** Opening Excerpted data block **
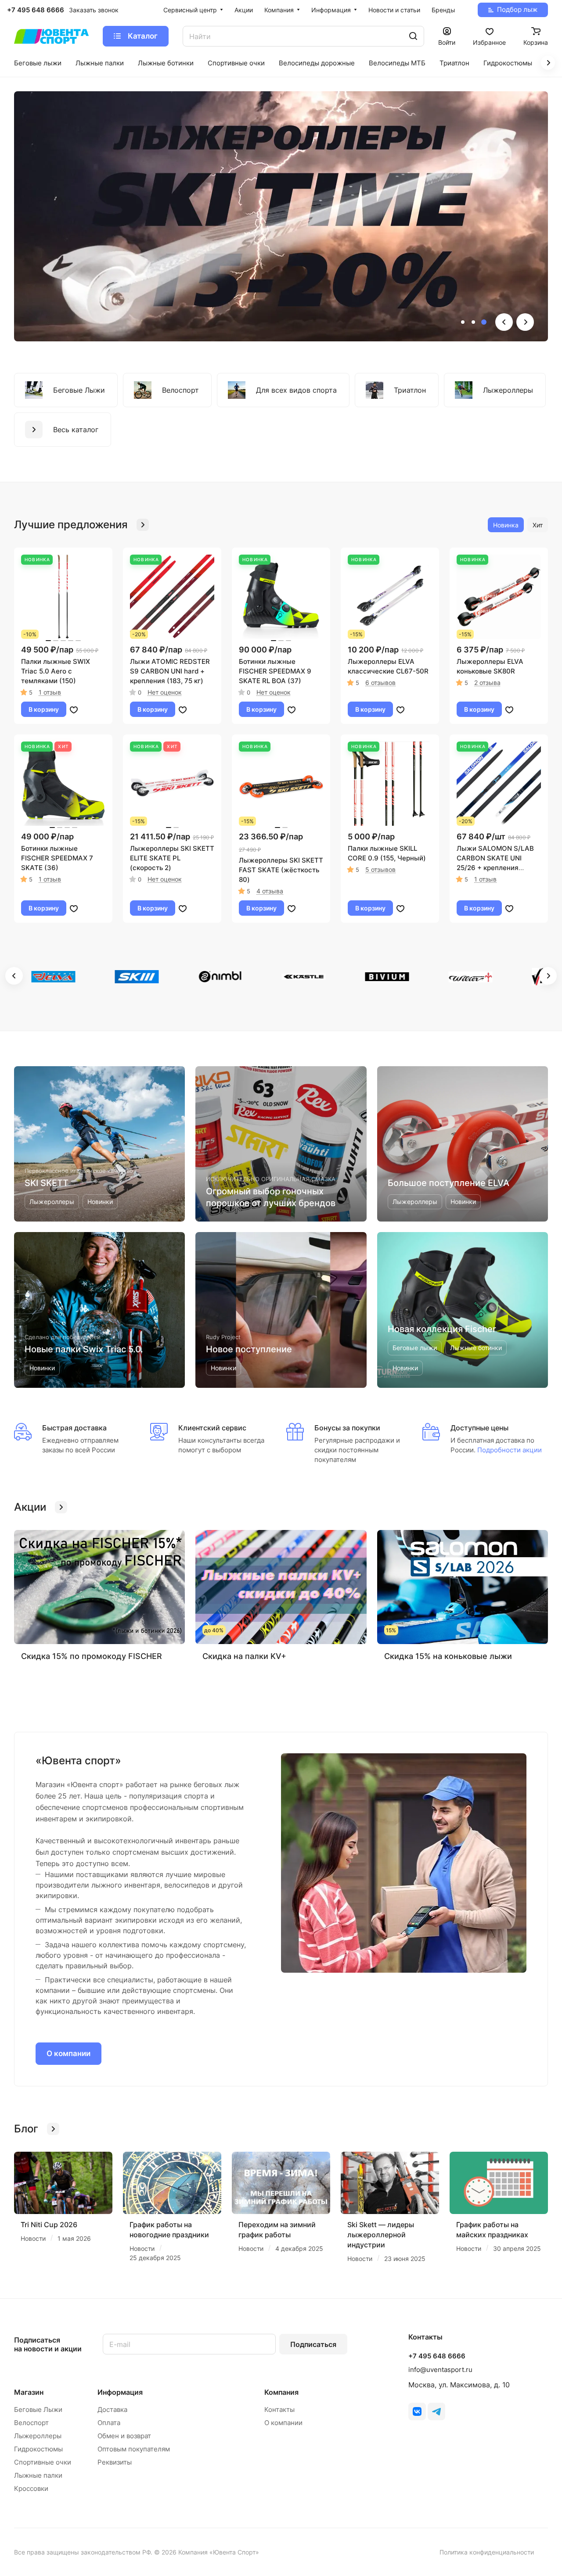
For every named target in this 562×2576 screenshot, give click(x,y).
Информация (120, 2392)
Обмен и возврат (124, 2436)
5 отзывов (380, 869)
** Closing Excerpted data block **
** Opening Excerpted data block **
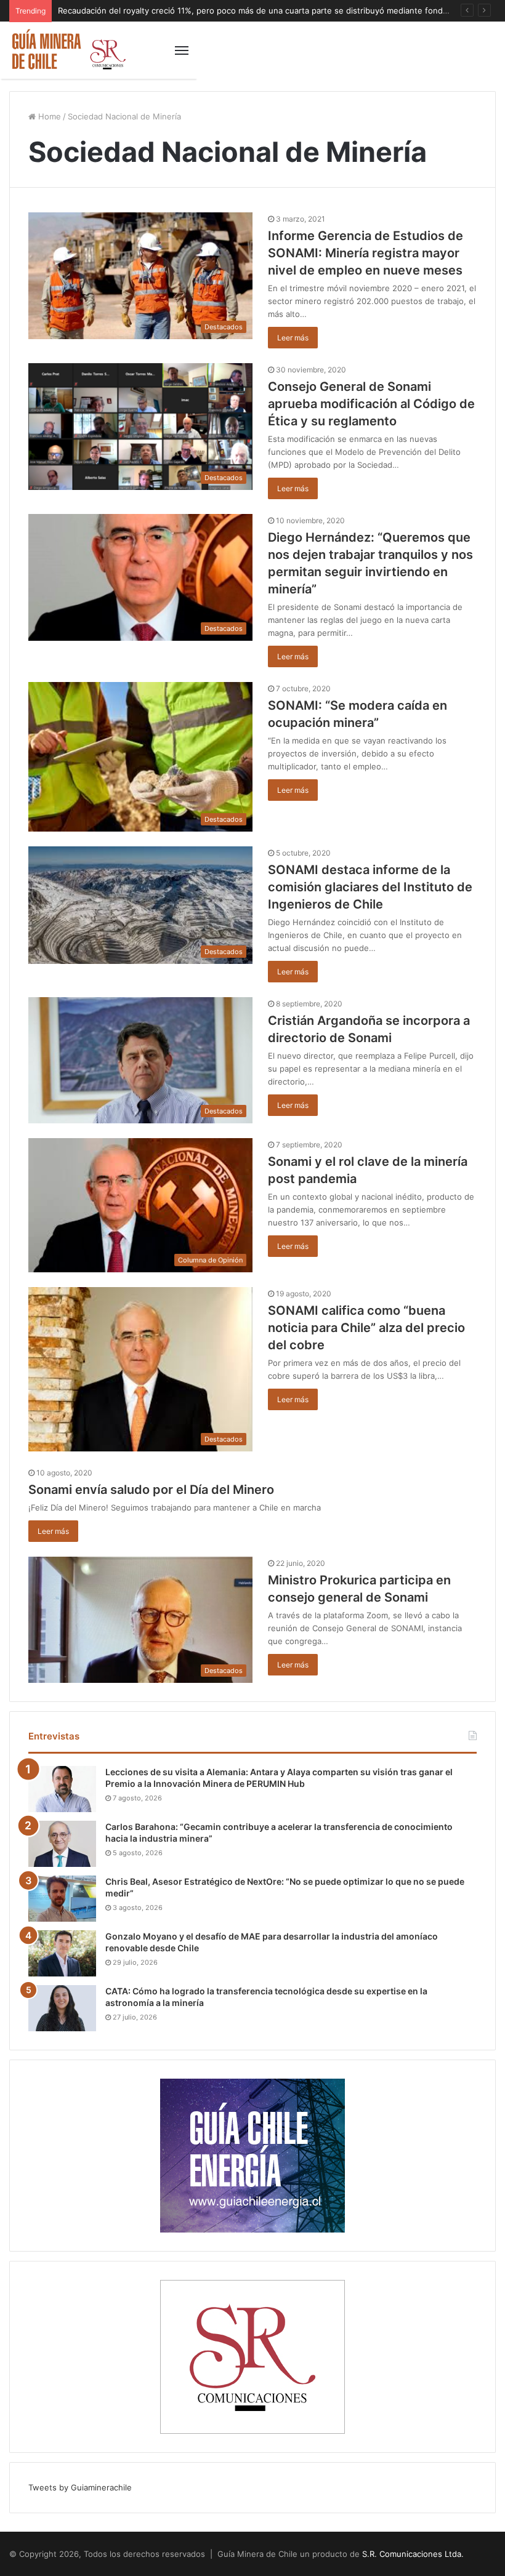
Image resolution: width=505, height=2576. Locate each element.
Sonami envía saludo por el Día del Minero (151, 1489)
** Closing Excerpted data block **
### The problem
When you reach the line with "For every named" in the records above, start writing out lines exactly, and stop once the line with "5 отзывов (380, 869)" has been written; include nothing else.

### Reply
For every named target in this 562×2576 screenshot, give click(x,y).
Информация (120, 2392)
Обмен и возврат (124, 2436)
5 отзывов (380, 869)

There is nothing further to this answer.